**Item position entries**

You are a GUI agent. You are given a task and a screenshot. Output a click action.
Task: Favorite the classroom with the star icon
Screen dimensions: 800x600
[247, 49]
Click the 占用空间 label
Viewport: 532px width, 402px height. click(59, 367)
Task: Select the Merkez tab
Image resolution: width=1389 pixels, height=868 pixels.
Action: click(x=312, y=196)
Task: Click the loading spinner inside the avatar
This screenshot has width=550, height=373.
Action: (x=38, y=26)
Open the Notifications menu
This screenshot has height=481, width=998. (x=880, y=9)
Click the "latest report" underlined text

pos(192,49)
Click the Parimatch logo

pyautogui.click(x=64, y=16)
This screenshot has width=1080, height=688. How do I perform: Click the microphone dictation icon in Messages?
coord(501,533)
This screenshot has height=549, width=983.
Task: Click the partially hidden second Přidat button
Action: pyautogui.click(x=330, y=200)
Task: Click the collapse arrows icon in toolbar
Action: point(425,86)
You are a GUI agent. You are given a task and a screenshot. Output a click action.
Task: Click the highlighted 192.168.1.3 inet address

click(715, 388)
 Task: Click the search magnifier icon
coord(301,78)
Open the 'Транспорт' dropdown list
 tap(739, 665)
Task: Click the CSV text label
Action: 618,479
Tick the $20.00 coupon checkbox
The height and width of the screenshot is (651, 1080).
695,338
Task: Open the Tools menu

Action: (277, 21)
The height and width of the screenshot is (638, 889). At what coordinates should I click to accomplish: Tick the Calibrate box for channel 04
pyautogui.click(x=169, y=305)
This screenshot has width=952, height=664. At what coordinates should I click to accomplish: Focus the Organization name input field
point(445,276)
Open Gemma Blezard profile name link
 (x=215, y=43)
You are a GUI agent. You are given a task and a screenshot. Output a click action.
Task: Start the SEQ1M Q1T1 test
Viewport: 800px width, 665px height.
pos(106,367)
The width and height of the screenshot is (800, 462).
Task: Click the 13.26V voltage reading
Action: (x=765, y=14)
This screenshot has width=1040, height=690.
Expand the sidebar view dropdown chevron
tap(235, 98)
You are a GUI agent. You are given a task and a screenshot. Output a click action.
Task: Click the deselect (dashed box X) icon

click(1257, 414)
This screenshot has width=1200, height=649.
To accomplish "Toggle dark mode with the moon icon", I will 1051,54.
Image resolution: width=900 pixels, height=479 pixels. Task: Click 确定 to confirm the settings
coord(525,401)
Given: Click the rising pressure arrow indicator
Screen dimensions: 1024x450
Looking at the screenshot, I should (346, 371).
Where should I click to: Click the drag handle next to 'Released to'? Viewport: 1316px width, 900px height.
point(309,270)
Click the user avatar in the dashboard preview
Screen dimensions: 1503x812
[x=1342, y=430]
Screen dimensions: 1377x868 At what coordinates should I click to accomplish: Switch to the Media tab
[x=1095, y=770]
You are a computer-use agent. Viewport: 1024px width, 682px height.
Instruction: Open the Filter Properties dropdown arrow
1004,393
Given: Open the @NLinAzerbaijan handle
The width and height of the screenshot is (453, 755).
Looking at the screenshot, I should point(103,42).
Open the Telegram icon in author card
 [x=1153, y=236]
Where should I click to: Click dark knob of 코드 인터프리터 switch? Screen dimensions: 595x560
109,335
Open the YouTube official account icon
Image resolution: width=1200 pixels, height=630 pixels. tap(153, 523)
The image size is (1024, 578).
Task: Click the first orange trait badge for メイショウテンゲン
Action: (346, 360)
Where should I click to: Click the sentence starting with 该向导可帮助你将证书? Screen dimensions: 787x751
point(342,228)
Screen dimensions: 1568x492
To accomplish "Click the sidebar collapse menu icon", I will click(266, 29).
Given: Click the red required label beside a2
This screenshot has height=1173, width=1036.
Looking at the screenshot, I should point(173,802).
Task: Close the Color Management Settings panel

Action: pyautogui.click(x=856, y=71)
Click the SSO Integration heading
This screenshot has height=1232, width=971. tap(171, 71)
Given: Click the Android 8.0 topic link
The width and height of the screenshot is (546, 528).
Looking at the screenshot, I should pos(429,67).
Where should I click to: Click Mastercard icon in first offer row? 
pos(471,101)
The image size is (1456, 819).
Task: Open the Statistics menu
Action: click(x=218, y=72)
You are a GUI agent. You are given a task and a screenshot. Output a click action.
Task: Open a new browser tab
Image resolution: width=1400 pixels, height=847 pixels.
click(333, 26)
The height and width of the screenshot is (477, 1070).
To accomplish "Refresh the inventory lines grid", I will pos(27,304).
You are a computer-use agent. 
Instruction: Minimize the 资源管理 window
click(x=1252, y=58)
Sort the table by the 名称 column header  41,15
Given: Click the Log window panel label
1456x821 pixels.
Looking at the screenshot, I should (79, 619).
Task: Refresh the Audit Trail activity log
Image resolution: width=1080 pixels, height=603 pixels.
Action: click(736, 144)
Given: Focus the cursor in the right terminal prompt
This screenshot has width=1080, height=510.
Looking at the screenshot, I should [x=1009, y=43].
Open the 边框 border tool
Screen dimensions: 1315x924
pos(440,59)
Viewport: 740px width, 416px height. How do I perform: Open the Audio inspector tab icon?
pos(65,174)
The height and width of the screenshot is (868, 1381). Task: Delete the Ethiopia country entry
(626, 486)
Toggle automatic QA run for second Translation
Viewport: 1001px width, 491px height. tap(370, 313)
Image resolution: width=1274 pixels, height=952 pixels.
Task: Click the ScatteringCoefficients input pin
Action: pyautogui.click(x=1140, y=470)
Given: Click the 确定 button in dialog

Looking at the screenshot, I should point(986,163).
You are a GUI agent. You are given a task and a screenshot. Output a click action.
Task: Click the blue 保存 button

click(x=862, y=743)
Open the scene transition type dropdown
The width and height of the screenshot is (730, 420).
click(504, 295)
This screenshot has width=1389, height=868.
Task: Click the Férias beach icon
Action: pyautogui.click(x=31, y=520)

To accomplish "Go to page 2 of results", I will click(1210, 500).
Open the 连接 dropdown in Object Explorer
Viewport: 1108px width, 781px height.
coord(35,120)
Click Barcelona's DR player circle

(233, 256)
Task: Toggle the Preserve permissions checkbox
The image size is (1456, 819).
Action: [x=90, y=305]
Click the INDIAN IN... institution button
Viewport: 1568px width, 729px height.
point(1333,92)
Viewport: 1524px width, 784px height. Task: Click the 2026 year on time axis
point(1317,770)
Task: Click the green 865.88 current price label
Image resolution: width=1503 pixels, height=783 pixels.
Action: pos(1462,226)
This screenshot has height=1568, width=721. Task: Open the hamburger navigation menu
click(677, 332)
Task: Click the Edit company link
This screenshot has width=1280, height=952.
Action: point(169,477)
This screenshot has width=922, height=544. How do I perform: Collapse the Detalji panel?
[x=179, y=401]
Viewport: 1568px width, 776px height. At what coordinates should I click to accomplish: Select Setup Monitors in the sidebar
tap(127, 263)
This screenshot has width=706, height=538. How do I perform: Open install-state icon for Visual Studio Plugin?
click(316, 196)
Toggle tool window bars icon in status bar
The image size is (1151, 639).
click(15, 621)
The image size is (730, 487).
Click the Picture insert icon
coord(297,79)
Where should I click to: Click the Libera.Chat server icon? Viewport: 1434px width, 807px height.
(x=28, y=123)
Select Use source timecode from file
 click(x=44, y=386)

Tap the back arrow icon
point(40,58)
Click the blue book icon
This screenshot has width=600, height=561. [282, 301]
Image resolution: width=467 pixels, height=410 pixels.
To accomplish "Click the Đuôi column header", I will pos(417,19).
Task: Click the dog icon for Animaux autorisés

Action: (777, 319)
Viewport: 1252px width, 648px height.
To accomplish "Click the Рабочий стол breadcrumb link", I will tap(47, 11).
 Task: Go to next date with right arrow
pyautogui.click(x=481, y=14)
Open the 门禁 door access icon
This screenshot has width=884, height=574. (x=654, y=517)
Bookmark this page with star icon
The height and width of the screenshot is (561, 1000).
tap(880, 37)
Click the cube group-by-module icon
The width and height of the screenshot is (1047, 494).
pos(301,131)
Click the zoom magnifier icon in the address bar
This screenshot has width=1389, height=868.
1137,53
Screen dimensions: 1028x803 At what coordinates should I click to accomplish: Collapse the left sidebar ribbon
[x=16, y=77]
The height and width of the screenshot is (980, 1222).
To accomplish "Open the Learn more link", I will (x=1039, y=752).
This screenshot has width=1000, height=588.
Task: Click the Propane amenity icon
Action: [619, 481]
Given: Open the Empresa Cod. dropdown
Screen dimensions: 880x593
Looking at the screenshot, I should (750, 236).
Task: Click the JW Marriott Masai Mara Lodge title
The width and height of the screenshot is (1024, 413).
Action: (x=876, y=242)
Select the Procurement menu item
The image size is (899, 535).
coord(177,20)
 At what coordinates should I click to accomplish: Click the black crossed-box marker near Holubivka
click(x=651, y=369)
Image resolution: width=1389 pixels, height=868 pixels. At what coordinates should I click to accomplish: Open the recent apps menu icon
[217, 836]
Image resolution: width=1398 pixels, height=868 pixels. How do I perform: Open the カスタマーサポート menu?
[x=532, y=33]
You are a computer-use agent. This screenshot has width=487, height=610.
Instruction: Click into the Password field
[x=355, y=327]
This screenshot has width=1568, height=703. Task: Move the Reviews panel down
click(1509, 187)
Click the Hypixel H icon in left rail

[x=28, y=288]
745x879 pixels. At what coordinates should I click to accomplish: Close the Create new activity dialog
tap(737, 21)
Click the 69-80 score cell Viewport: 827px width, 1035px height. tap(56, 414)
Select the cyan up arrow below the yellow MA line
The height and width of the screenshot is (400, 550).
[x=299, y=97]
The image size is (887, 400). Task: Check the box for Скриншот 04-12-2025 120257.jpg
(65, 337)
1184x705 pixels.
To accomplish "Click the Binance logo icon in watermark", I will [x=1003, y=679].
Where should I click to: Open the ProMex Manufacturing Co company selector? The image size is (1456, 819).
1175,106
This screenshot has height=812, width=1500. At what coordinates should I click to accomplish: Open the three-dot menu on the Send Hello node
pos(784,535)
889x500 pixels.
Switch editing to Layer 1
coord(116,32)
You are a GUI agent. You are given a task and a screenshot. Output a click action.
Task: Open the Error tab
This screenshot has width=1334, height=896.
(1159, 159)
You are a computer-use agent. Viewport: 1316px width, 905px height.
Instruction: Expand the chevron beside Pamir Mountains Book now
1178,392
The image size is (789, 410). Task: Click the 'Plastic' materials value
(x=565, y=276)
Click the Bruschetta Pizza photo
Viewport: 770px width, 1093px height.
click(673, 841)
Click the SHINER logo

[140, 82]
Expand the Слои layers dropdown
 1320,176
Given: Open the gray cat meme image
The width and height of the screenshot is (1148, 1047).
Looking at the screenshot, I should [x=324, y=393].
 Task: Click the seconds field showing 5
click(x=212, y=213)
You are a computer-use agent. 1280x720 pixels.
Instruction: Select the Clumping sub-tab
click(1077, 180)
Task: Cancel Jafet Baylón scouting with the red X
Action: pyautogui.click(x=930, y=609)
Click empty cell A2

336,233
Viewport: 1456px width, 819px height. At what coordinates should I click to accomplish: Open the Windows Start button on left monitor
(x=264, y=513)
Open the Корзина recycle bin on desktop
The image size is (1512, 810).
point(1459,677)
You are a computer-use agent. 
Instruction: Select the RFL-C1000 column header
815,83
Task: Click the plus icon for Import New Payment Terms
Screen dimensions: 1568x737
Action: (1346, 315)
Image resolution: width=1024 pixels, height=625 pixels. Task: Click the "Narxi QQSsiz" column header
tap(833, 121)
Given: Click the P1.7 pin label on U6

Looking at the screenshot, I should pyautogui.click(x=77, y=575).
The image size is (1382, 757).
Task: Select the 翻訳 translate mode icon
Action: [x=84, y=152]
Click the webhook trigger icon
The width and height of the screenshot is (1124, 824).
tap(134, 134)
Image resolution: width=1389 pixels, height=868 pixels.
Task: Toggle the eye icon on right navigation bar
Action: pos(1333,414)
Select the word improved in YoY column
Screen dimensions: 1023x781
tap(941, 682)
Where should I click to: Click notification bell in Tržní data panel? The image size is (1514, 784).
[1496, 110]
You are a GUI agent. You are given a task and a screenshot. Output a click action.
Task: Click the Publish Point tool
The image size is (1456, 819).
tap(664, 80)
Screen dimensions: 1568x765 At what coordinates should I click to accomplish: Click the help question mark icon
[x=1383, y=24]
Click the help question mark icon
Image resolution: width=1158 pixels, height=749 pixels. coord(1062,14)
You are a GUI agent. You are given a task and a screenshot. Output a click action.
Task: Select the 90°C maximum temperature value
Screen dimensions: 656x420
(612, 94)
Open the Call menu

**EXERCISE DIRECTIONS**
Give the lines of the records as a numbered list, starting with the line containing "Image resolution: width=467" and continuing through the line containing "This screenshot has width=884, height=574.", with blank lines omitted.

**EXERCISE RESULT**
1. Image resolution: width=467 pixels, height=410 pixels.
2. To accomplish "Click the Đuôi column header", I will pos(417,19).
3. Task: Click the dog icon for Animaux autorisés
4. Action: (777, 319)
5. Viewport: 1252px width, 648px height.
6. To accomplish "Click the Рабочий стол breadcrumb link", I will tap(47, 11).
7.  Task: Go to next date with right arrow
8. pyautogui.click(x=481, y=14)
9. Open the 门禁 door access icon
10. This screenshot has width=884, height=574. (x=654, y=517)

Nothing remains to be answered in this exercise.